Judge says courts cannot be a party to unlawful activities
Courts cannot be a party to unlawful activities such as indecent representation of women and luring youngsters towards a wrong path by granting permission to dance programmes, popularly known as ‘Aadal Paadal’, conducted in almost all villages in the State as part of local temple festivals, the Madras High Court Bench here has held.
Dismissing a batch of 35 writ petitions seeking permission for Aadal Paadal in various districts, Justice Pushpa Sathyanarayana said that such programmes could not be permitted even by imposing stringent conditions as there was a risk of the conditions being violated.
“Once the conditions are violated, the damage caused cannot be restored,” she added.
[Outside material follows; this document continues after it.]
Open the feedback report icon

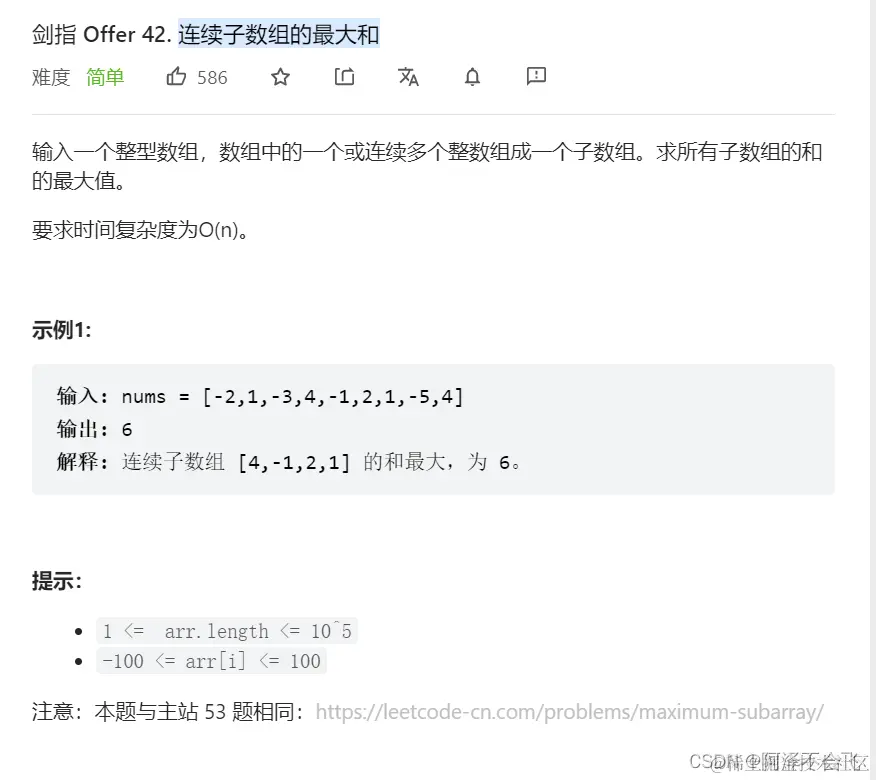pos(536,76)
The judge also pointed out that a perusal of the case records showed that representations, reportedly made by the petitioners to the police officials concerned, had been sent from a post office on the High Court Bench campus and not from their villages. Further, the writ petitions had been filed within a day or two from the date on which the representations had been sent.
“This raises a doubt as to whether the representations have been sent by the petitioners themselves who claim to have genuine interest in the conduct of the festival. From the above conduct, it can be seen that the petitioners have rushed to this court even before the representations could reach the respondents… Such practice has to be deprecated and cannot be entertained,” the judge added.
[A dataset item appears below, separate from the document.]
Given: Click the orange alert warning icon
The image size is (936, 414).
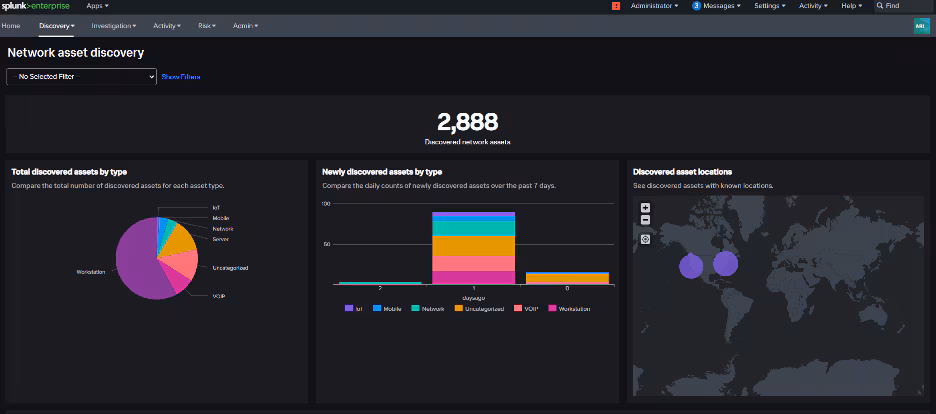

Ms. Justice Sathyanarayana also recorded the submissions made by a landowner who had filed a petition seeking a ban on such dance programmes on various grounds. The litigant had claimed that many villagers consumed liquor and threw away plastic cups and liquor bottles on his property while watching the programme, thereby creating environmental problem.
He had also said some people picked a quarrel in an inebriated mood leading to law and order problem. It also led to a communal clash when the organisers compelled the dancers to perform for songs degrading a specific community or a political leader, the landowner had added.